VCSEL technology has been in development for some time, awaiting resolution of obstacles to mass production. In the past few years, these problems have been solved one by one, allowing manufacture and packaging of second-generation laser products and, for Fibre Channel applications, manufacture of second-generation GBICs. Unlike edge-emitting CD lasers, vertical cavity lasers emit light perpendicular to the surface of the wafer substrate, as shown in Figure 5-2. VCSELs also consume less power, radiate less heat, and maintain calibration better than their CD cousins. And because VCSELs can be tested at the wafer, as opposed to the discrete component level, manufacturing and quality testing can be performed more efficiently. GBIC manufacturers have converted from CD lasers to VCSELs, and that helps to ensure that these physical-layer components will maintain calibration and therefore data integrity at the system level.

Another advance in GBIC technology is the development of serial ID functionality. Originally an optional feature of the GBIC specification, serial ID has been engineered into second-generation products to provide a higher level of management at the physical layer. Serial ID allows a supporting enclosure such as a hub, switch, or HBA to query the GBIC for inventory or status information. Inventory information includes manufacturer, date of manufacture, serial number, speed, media and lengths supported, and other useful tracking information. Depending on the vendor, status information may include current power consumption, output, and diagnostic data. Serial ID relies on the supporting enclosure to solicit this information. This implies that the hub, switch, or HBA can query the GBIC and report its findings to a management application.

GBICs were initially developed for 1Gbps transmission. Current products typically accommodate both 1Gbps and 2Gbps signaling and depend on the clock and data recovery circuitry on the device port to provide the appropriate clock rate.
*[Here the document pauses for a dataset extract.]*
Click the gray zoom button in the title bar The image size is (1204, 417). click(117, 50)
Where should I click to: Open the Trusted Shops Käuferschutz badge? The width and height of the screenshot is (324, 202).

In addition, some GBIC manufacturers support both Fibre Channel 1.0625Gbps and Gigabit Ethernet 1.25Gbps signaling, enabling customers to use the same type of GBIC for different applications.

Concurrent with the development of 2Gbps Fibre Channel, vendors have achieved higher port density in the same chassis footprint by substituting new small form factor transceivers in place of the traditional GBIC. Small form factor transceivers provide the same functionality as GBICs but in a more compact package. Small form factor transceivers may be fixed (permanently attached to the device port) or, as shown in Figure 5-3, pluggable. The pluggable variety is typically referred to as SFP (small form factor pluggable).

Although handling the small form factor transceivers may be a bit awkward for administrators with large fingers and opposable thumbs, these devices enable very high port density for Fibre Channel switches and directors. It is also possible to mix small form factor transceivers and GBICs at each end of the cabling plant so that storage devices using GBICs can be attached to SAN switches using the more compact SFP connectors.